Read something on my phone the other day and it read, ” Never be a prisoner of your past. It was a just a lesson, not a life sentence.” Well, I read it and guess what I did, became a prisoner of old habits. Now, I feel like this is okay, if it is not long lived. But why does this occur? Triggers. My triggers are: not being good enough, perfectionism, confidence, and change. These are also triggers of my many readers, I just know it. I started my coaching business a couple months ago, it’s a process. I know I am good at it, I feel empowered, however, is it truly where I belong? So, this is where I go down the rabbit hole. I know I am good at being a nurse. My patient’s are taken care of and it fills my soul, however, I don’t want to work for a broken system. Do I think there is a change coming? Absolutely. So, am I waiting for this change? Or is it summer? Or I am in a new and wonderful relationship and I just want to live my life for once? OR, is the timing off for something new right now?
A, B, or C? D, all of the above. As I sit here and write this, I haven’t picked up a fiction book just to get my imagination going. I feel guilty because there is so much more I could be doing to better myself in order to help others. Why do I feel guilty? Because I am focused on me right now and it doesn’t feel right. It is super uncomfortable. I feel guilty sitting here writing this. However, I am ok with taking naps per usual. It is my escape from reality. What if you create your own reality? Things I have thought in the past have come true. It’s all about timing. I know I can excel at what I put my mind too, I just don’t want to right now. I feel numb. Not depressed, just numb. If my anxiety and depression were only lessons, when will they be done being taught? The day where I don’t give them time, or I can control my thoughts. Which I know I can, just some days it is harder than others. Do you agree? Some days I feel defeated, guess what I do? I go to bed early because I know when I wake up, it’s a new day and the past is in the past. I can’t fix it, it was a lesson.
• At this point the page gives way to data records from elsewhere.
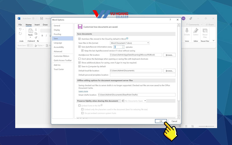Click the zoom slider in status bar
232x145 pixels.
click(206, 126)
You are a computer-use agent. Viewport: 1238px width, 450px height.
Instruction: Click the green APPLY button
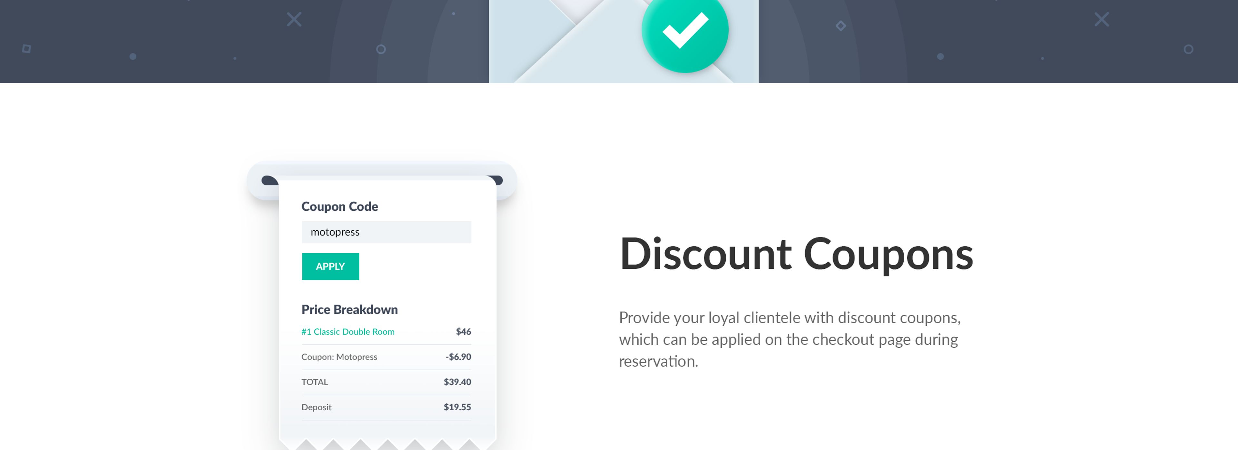click(330, 266)
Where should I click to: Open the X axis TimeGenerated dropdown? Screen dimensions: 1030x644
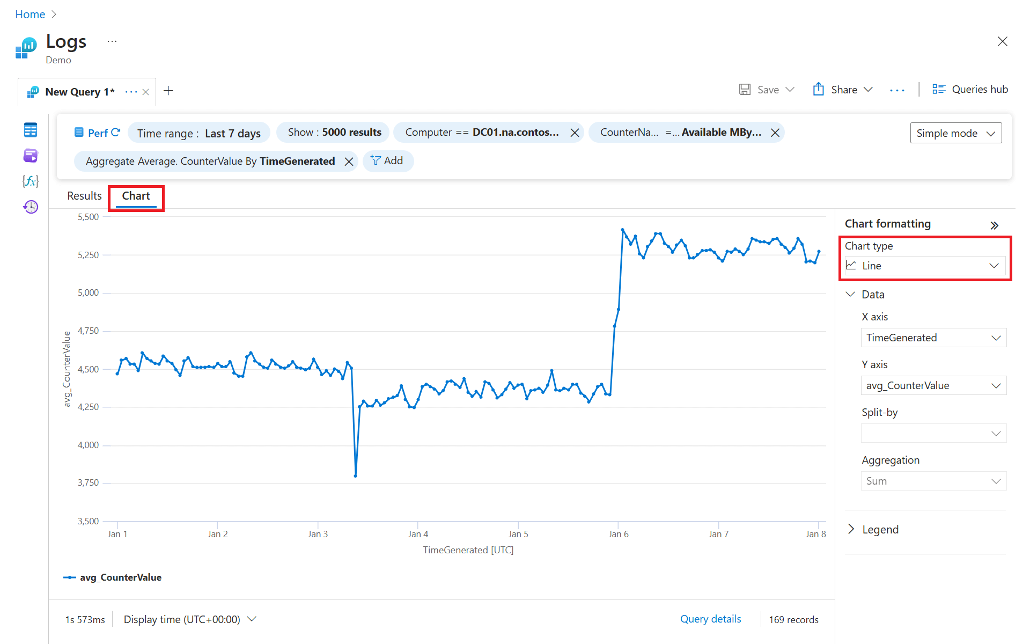[933, 338]
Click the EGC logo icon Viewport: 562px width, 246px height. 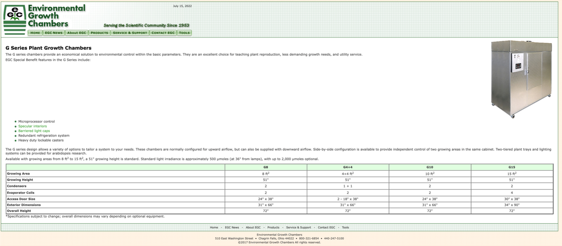point(15,20)
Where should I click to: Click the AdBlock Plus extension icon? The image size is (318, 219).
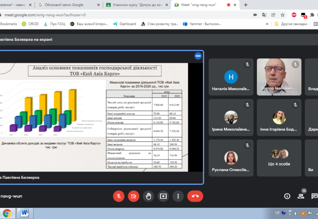(294, 15)
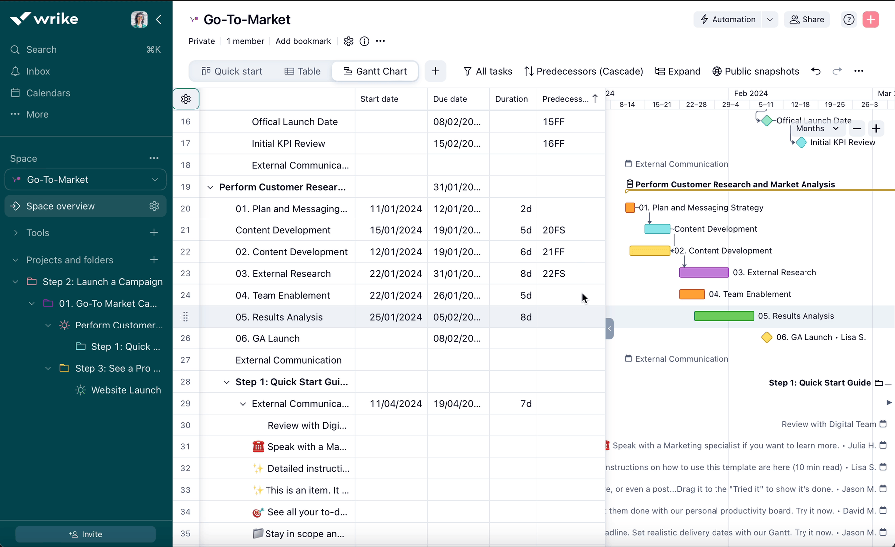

So what am I choosing going forward? Good question. I brought this up with my counselor the other day. I was all upset at the fact I felt like I was a failure in my coaching business. Her reply, ‘ you are just getting started. ” “Why do I feel like I have to be doing something all the time?” Learned behavior from life lessons and things I read, saying I am not going to get anywhere if I don’t put the work in. My counselor just looked at me and said, “When are you are just going to take time for you and have fun?” I broke down because I don’t know what that looks like. Yes, I have been on vacations, I have experienced fun in so many ways, I just feel like a prisoner in my own thoughts. They are nobody else’s thoughts, they are mine. You have to free yourself of this mindset. Five years and counting. Trust the process they say. I have worked and worked so hard in therapy to free myself, and I have in many ways, but sometimes the chains reappear. And you know what? It’s ok. I know how to work through it even if I regress for just a little while. I will rebound back. You just have to stay positive and know you are enough. I texted this on my phone the other day. ” What makes you excited about the future? You don’t wake up broken.
You don’t wake up broken. How can you? The moment you open your eyes, think of it as a new adventure, it’s a new day, a new start. You are in control or your own life, no one else’s Be grateful, guide yourself through each day knowing it is going to be okay. If you knew this life was just the beginning of many lives ahead, what are you so worried about?